Dilute cells 1:20 by combining 50 µl of the cell suspension with 950 µl DMEM + 10% FBS in an Eppendorf tube and mix to homogeneity.
Determine the cell concentration using a hemocytometer.
To prepare whole cell lysates:
a) Transfer 1×107 cells to 1.5 ml Eppendorf tube.
b) Pellet the cells by centrifuge at 90 ×g for 5 minutes at RT
c) Aspirate the medium and re-suspend the cells in 200 µl of 2×SDS-PAGE sample buffer [100 mM Tris-Cl (pH 6.8), 4% (w/v) sodium dodecyl sulfate, 0.2% (w/v) bromophenol blue, 20% (v/v) glycerol and 200 mM dithiothreitol].
d) Incubate the cells at 95°C for 10 min.
e) Lysates can be stored at -20°C.
For Western analysis, separate 2-20 µl of cell lysate sample by SDS-PAGE, transfer to nitro-cellulose (or PVDF) membrane and probe the membrane for the desired protein. Below are general guidelines but should be optimize based on the protein of interest and antibodies used.
a) Block the membrane with 5% non-fat milk in 1× PBS-T for 30 minutes at RT.
b) Incubate the membrane in blocking buffer containing primary antibody specific to the target protein overnight at 4°C.
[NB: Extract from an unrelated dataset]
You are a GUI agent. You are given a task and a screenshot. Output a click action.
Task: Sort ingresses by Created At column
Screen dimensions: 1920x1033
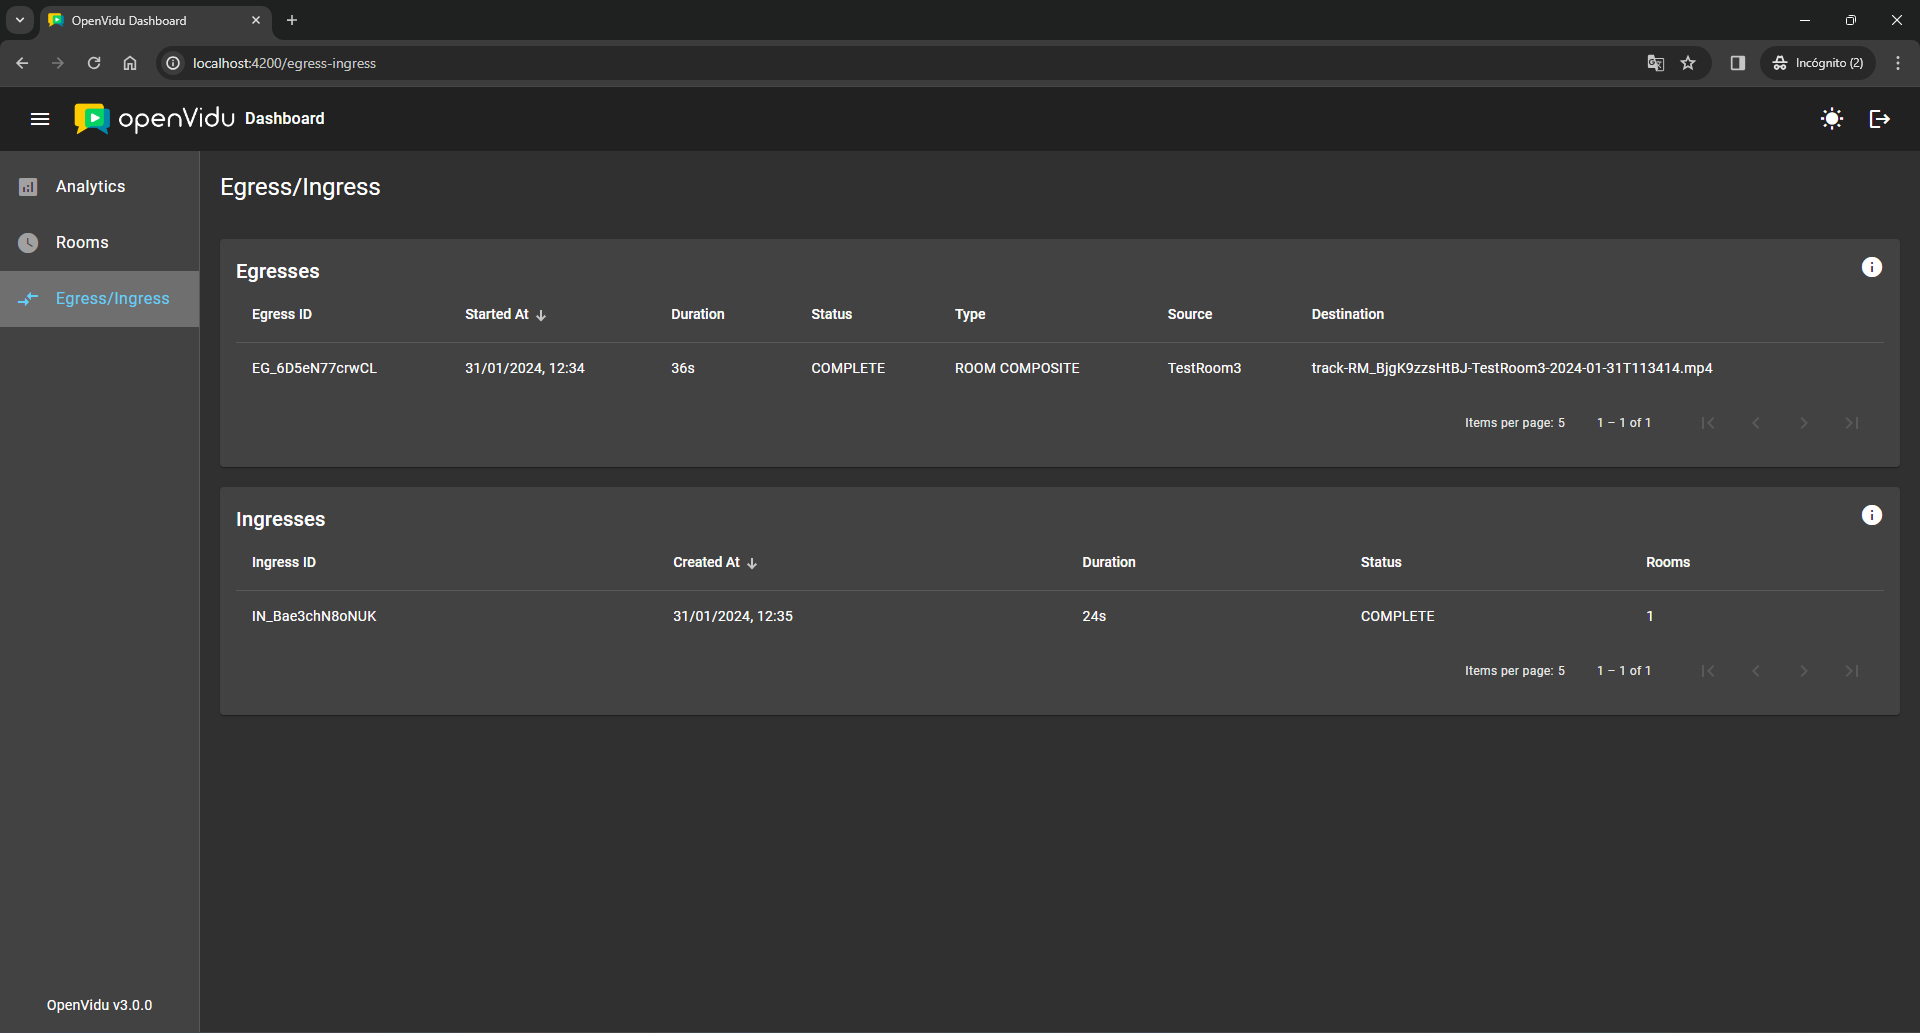click(x=707, y=562)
c) Wash the membrane 3 times with 1×PBS-T, 5 min each at RT.
d) Incubate the membrane in blocking buffer containing horseradish peroxidase (HRP)-conjugated secondary antibody for 1-2 hours at RT.
e) Wash the membrane 4 times with 1×PBS-T, 5 min each at RT.
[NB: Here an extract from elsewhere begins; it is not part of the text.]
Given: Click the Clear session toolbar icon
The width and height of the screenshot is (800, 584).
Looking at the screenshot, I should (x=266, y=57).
f) Incubate the membrane with Amersham ECL™ Start Western Detection Reagent (GE Healthcare) or equivalent for 1-2 min and image. Strip the blot and re-probe for tubulin or an equivalent internal loading control.
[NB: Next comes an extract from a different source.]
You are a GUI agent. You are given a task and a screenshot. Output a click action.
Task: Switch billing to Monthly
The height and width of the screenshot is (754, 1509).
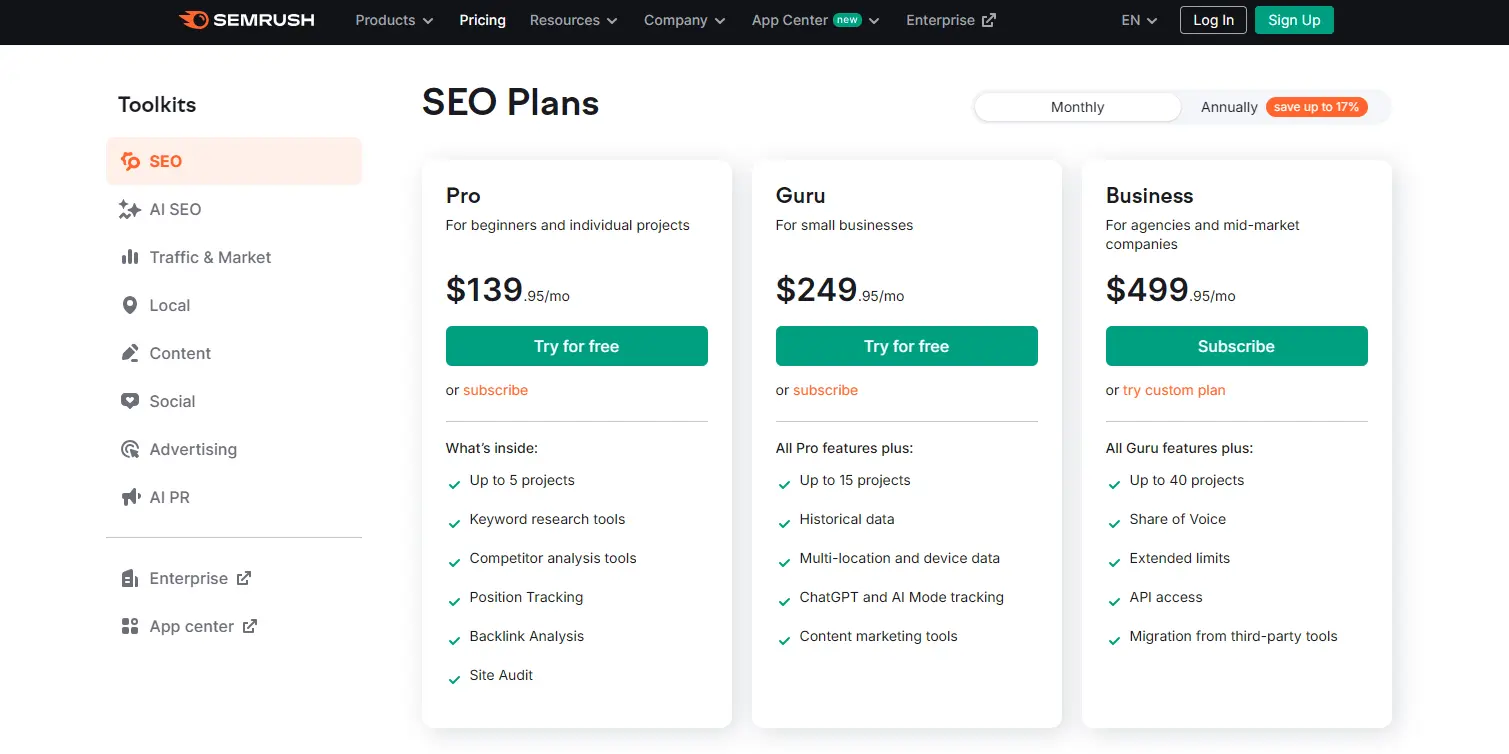click(1077, 107)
Strip the blot and re-probe for tubulin or an equivalent internal loading control.
a) Wash the membrane 4 times with 1×PBS-T, 5 min each at RT.
b) Incubate the membrane in 15 ml striping buffer [2% SDS, 62.5 mM Tris-HCl pH 6.8, 100 mM 2-mercaptoethanol] for 1 hr at 56°C.
c) Wash the membrane 6 times with 1×PBS-T, 5 min each at RT.
d) Incubate the membrane with Amersham ECL™ Start Western Detection Reagent (GE Healthcare) or equivalent for 1-2 min and image to verify that the antibodies have been stripped off completely.
e) Wash the membrane 4 times with 1×PBS-T, 5 min each at RT.
f) Block and probe the membrane with α-tubulin antibody (1:20,000-1:500,000) (Sigma, T5168), horseradish peroxidase (HRP)-conjugated secondary antibody and develop following Steps a-f.